FYI, I queried tech support and received the following.
The three tests use slightly different methods, which results in the difference you are observing in the confidence intervals. The methods are all described in the SAS documentation here: https://go.documentation.sas.com/doc/en/statcdc/14.2/statug/statug_freq_details53.htm#statug.freq.fr...

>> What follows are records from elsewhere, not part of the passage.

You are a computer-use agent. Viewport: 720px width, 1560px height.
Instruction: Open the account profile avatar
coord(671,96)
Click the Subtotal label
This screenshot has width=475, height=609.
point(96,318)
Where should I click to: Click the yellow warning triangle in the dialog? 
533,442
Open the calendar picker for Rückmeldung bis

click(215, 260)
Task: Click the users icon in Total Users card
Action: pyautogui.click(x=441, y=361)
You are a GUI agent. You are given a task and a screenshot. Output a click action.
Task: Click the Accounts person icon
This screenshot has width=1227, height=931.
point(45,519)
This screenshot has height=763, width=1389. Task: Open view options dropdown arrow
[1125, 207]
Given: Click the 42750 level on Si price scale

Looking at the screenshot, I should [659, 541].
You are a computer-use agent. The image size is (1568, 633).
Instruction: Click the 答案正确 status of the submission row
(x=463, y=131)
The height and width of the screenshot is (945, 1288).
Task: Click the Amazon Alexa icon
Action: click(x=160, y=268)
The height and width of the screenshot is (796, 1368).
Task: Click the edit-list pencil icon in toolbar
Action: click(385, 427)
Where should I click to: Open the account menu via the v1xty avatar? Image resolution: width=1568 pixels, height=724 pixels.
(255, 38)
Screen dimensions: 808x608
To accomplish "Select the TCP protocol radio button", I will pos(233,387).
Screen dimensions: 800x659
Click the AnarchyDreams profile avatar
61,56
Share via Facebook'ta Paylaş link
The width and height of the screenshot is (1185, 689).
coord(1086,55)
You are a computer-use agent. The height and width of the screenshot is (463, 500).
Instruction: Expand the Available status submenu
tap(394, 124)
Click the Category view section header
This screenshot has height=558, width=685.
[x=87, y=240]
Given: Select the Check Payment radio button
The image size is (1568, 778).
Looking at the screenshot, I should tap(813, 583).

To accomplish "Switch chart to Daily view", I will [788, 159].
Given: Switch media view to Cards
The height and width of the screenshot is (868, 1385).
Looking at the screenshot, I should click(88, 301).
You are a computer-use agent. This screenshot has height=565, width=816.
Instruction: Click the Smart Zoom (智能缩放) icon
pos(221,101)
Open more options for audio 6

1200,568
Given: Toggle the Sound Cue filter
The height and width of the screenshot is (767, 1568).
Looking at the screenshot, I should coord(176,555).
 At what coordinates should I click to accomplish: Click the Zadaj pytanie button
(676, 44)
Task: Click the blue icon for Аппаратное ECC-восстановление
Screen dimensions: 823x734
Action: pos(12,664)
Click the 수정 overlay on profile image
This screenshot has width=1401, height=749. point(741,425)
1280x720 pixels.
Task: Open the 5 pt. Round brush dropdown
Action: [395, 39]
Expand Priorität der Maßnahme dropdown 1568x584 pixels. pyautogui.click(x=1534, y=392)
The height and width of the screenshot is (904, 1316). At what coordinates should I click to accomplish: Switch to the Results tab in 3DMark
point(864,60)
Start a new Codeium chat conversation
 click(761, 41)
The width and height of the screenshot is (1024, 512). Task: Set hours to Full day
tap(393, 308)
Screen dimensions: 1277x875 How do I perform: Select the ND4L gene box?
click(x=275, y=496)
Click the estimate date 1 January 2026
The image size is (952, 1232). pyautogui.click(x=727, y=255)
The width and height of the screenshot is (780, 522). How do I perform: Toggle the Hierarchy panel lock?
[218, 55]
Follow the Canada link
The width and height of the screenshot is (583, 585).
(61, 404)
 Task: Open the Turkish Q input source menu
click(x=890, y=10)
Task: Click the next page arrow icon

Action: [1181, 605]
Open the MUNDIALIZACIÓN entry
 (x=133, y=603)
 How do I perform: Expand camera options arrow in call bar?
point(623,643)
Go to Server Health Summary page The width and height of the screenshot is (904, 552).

1. For the Two Sample Test for Proportions JMP is using the Agresti-Caffo limit: Script follows.
x1 = 19; n1 = 20;
x2 = 18; n2 = 20;
/* proportion difference */
diff = x1/n1 - x2/n2;
/* Calculation for CI for Two Sample Test for Proportion */
p1 = (x1+1)/(n1+2);
p2 = (x2+1)/(n2+2);
pdiff= p1 - p2;
lower = pdiff - normalquantile(.95)*sqrt(p1*(1-p1)/(n1+2)+p2*(1-p2)/(n2+2));
upper = pdiff + normalquantile(.95)*sqrt(p1*(1-p1)/(n1+2)+p2*(1-p2)/(n2+2));
show(lower, upper);
2. The Confidence interval for Risk Difference uses the Wald interval: Script follows.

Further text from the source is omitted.